Originally featured in Points West magazine in Summer 1998
By Christine Houze
Former Curatorial Assistant, Buffalo Bill Museum
Ed. note: The source materials for the following article are clippings in the Annie Oakley scrapbooks in the McCracken Research Library, and a telephone interview with Dorothy Ulrich, who, as a child, met the famous sharpshooter.
Annie Oakley made target shooting respectable for ladies. A combination of charm, femininity, and remarkable skill made her a role model for women and girls who saw her perform. When asked if women could shoot as well as men, she answered, “Sex makes no difference…it is largely a matter of determination and practice that make good marksmen and women. Individual for individual, women can shoot as well as men.” Annie’s personal mission was to teach women and girls how to shoot and, in the process, she taught thousands.
Performing with the Wild West show was only seasonal employment. To supplement her income, Annie often competed against men in shooting matches. Wives on the sidelines asked Annie to give them shooting lessons. Quick to realize their avid interest, Annie began to give lessons in the use of rifles, shotguns, and revolvers “to ladies only.” She did not lack for pupils. With genuine sincerity she wrote to President McKinley in 1898 as war loomed with Spain, offering “to place a company of fifty lady sharpshooters at your disposal. Every one of them will be an American and as they will furnish their own arms and ammunition will be little if any expense to the government.” The Secretary of War dismissed her offer.

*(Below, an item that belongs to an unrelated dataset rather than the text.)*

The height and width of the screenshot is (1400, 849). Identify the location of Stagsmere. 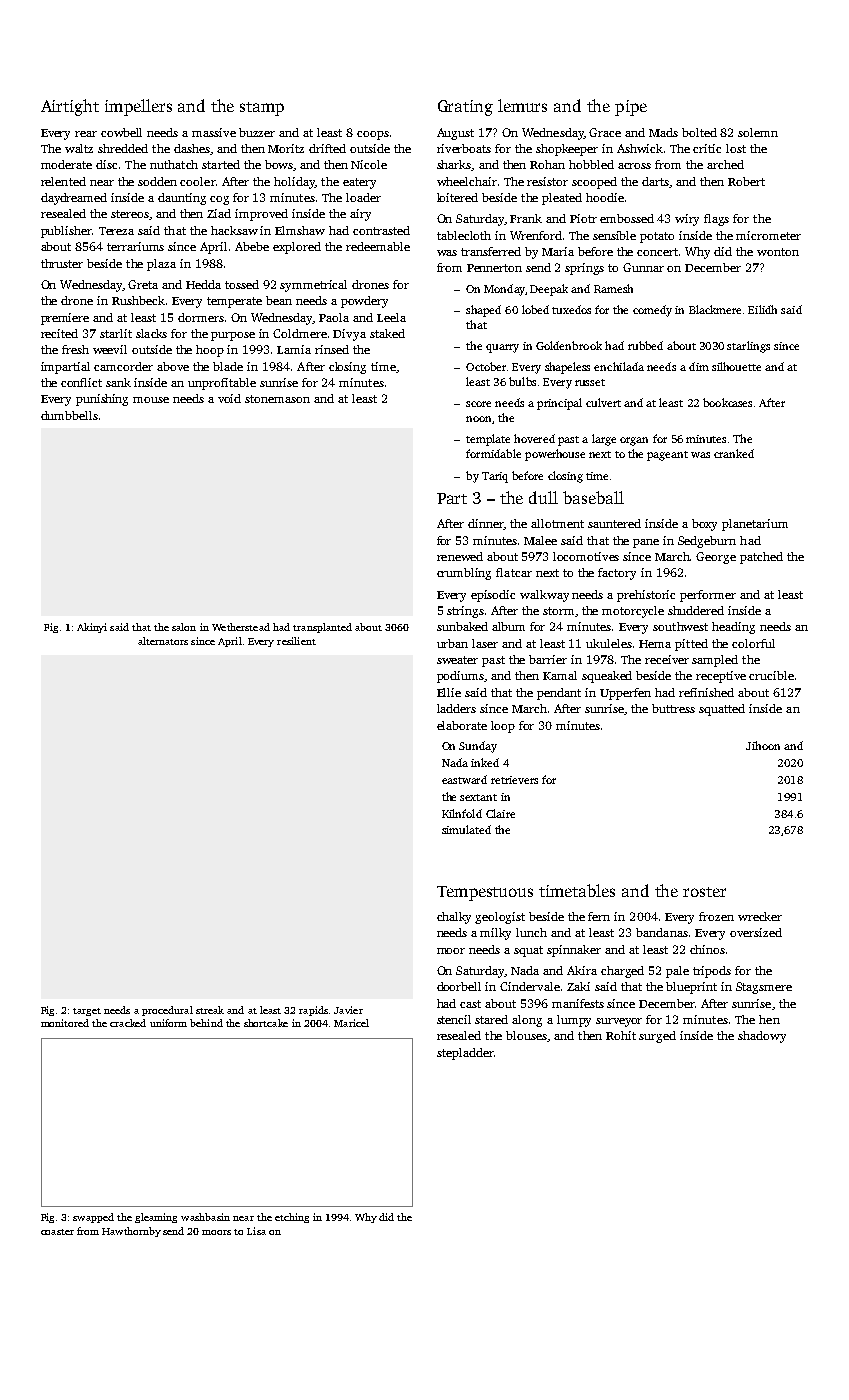
(764, 988).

After a train accident in 1901, Annie left the Wild West show. Her injuries were serious but she resumed giving exhibitions and teaching as soon as she recovered. In the fall of 1915 Annie and her husband, Frank Butler, joined the staff of the elite Carolina Hotel in Pinehurst, North Carolina. Frank, an expert marksman, was in charge of the shooting range while Annie gave lessons and exhibitions. During the 1916–17 season, she coached and instructed 3,500 of Pinehurst’s guests. In the summers, she was employed by the posh Wentworth Hotel near Portsmouth, New Hampshire. “I have been teaching women to shoot for many years at Wentworth in summer and Pinehurst in winter, without compensation because I had an ideal for my sex. I have wanted them to be capable of protecting their homes.”

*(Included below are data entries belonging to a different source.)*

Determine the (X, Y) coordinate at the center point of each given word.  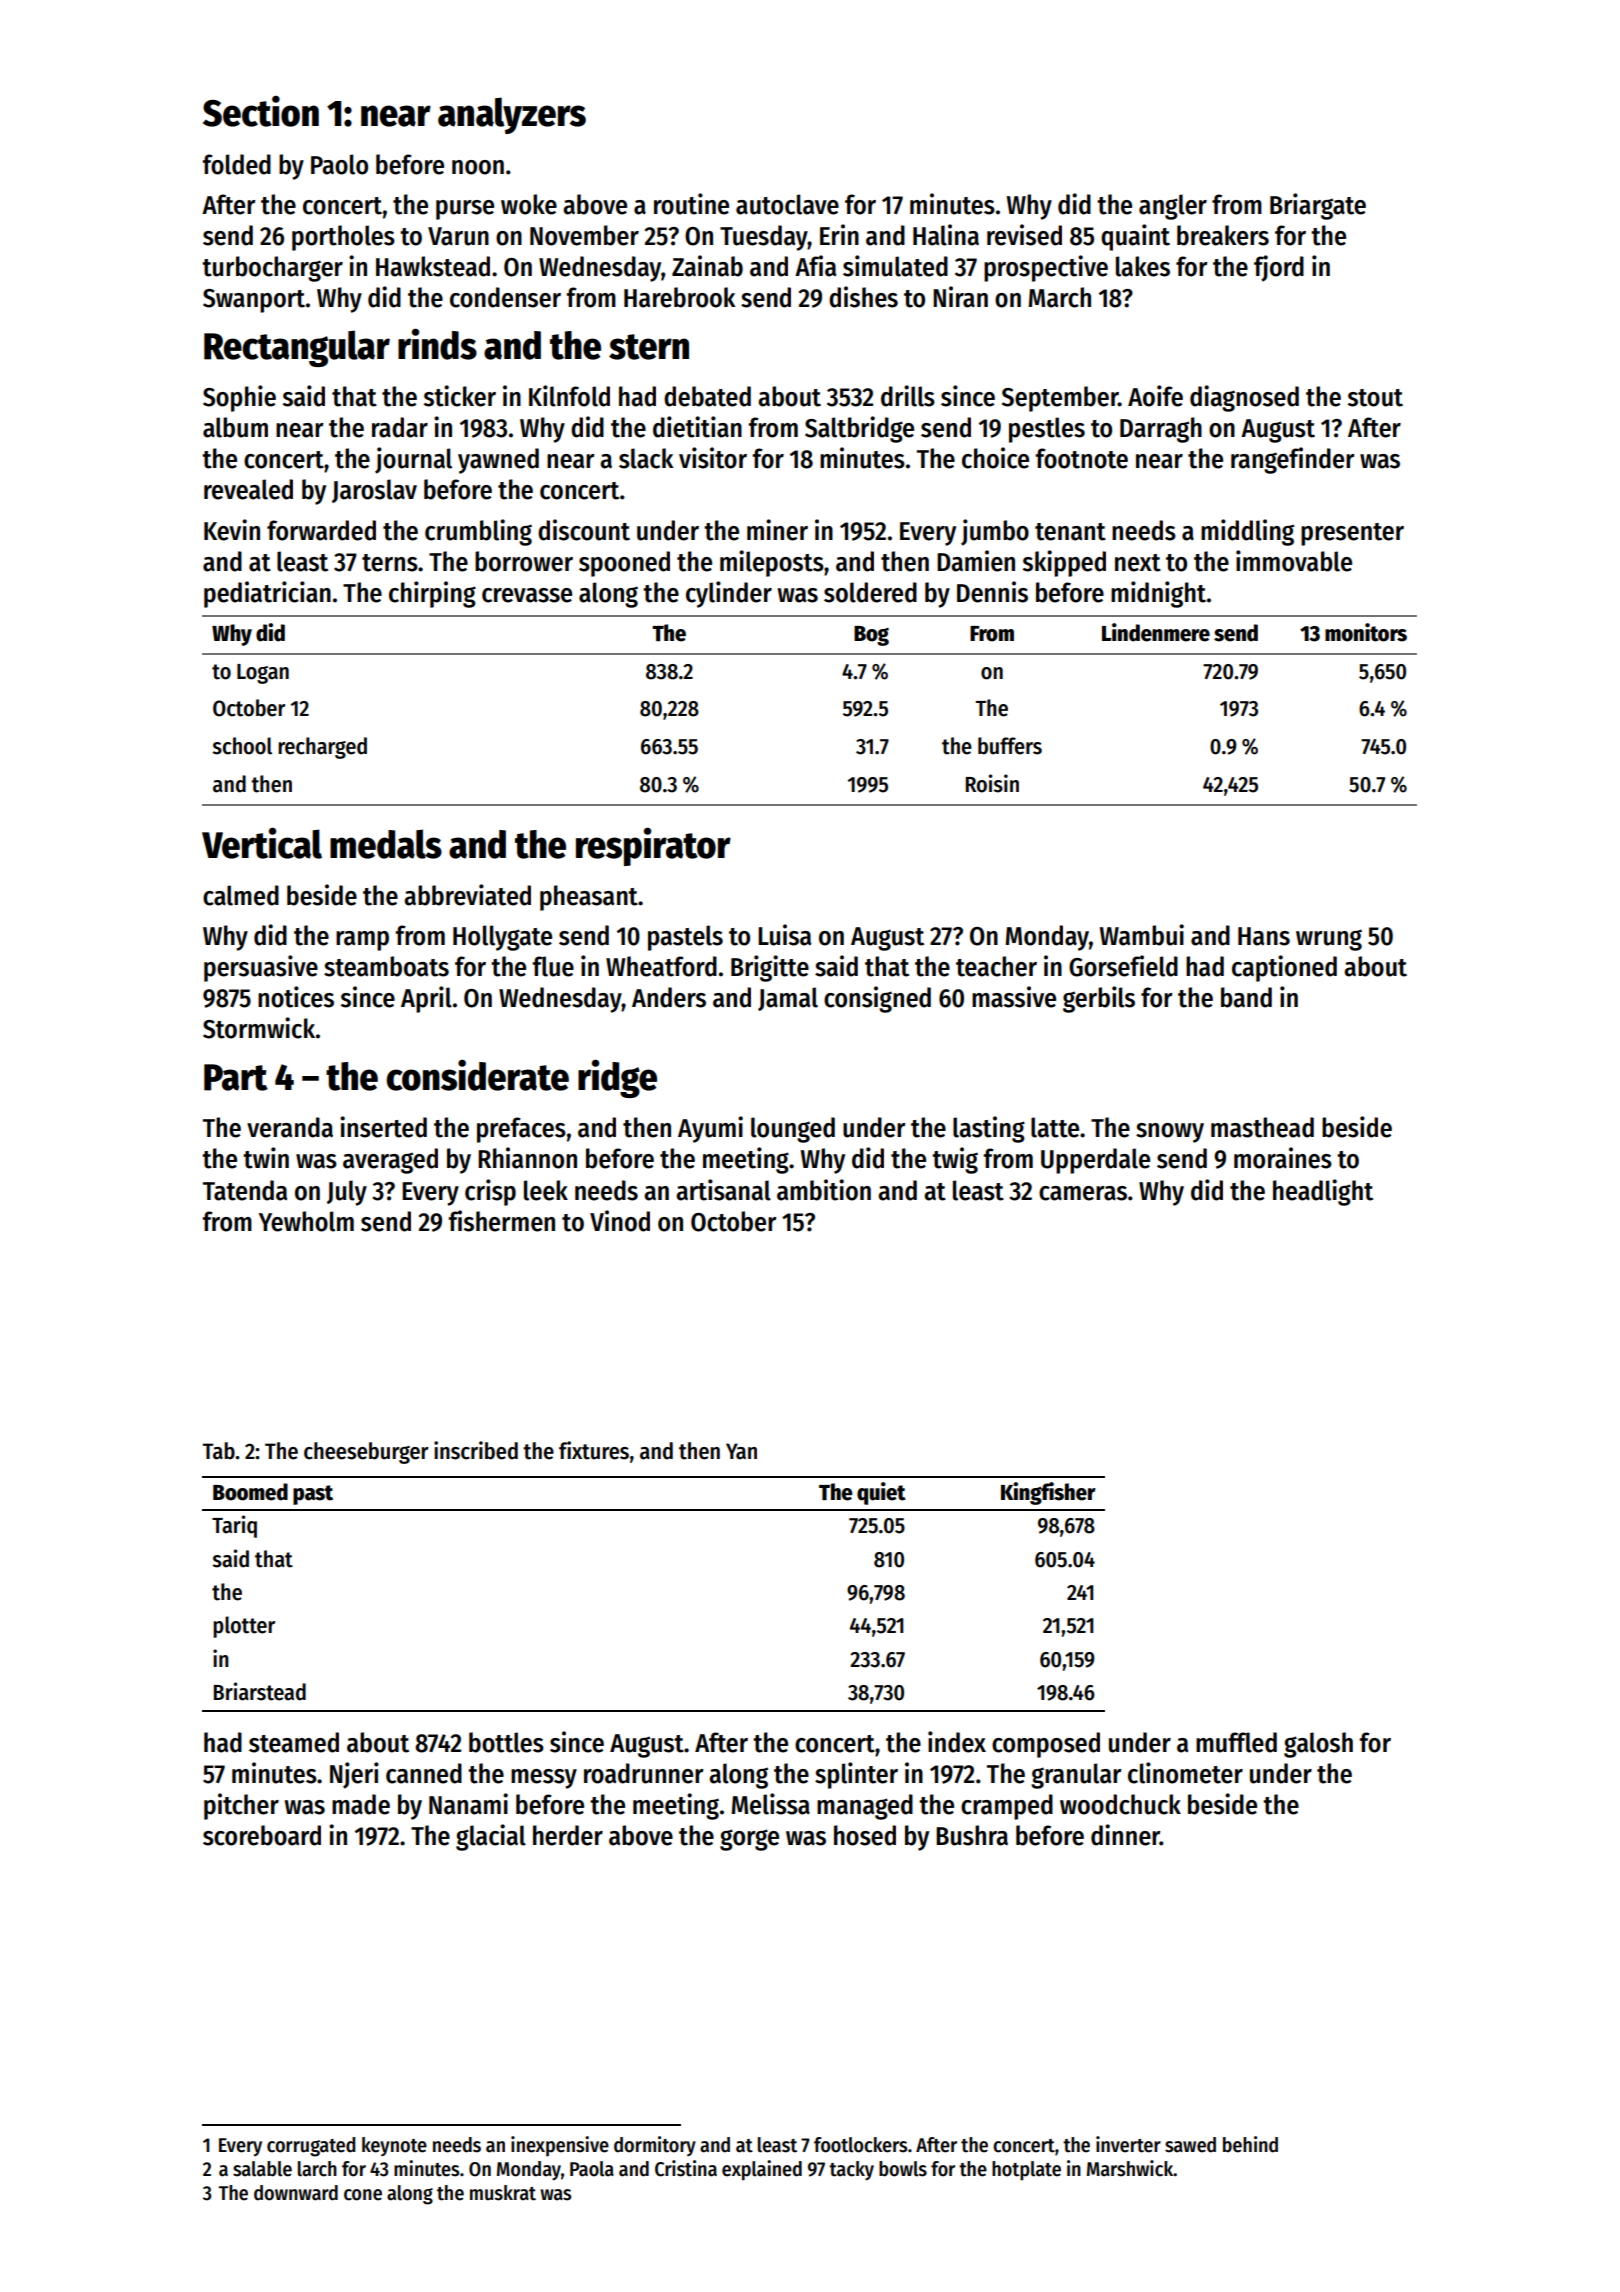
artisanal (723, 1190)
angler (1173, 207)
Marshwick (1130, 2168)
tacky (851, 2171)
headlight (1323, 1192)
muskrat (503, 2193)
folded (236, 164)
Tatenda (245, 1190)
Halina (946, 235)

Dorothy Ulrich of Richmond, Virginia, met Annie Oakley at the Wentworth. Dorothy was only 4 or 5 years old but the famous Annie Oakley made an indelible impression on her. “I liked her very much. She was very nice to me and told me when I got bigger she would teach me to shoot.” Annie did teach Dorothy’s mother to shoot. Her mother, Alice Smith Ulrich, came from a family of great shots, all men. Women simply didn’t do such a thing. But Dorothy’s father, George Ulrich, thought it was a fine idea that his wife learned how to shoot. Dorothy later learned as well. Looking back, Dorothy thinks it was ironic that many of the proper society matrons who couldn’t resist Annie Oakley because she was so famous really didn’t approve of her because she was an entertainer.
By 1922 at Pinehurst, Annie had instructed more than 10,000 women and girls. “She is an admirable teacher…. Her method is original and unique, the first lesson always consists of the proper handling of firearms without a shot being fires, cautions and safety firsts are generously meted out; her great asset being commonsense and patience.”
Annie Oakley made a place for herself and thousands of other women in the masculine world of shooting. Of her life’s passion she said, “…if there is any sport or recreation more conducive to good health and long life than shooting, I do not know what it is. Why spend the afternoon at the bridge table, sipping tea, when there always is a gun club near where you may shoot at the targets? I know from experience that the woman will be welcome guest.”
Women shooters today owe Annie Oakley a 21-gun salute.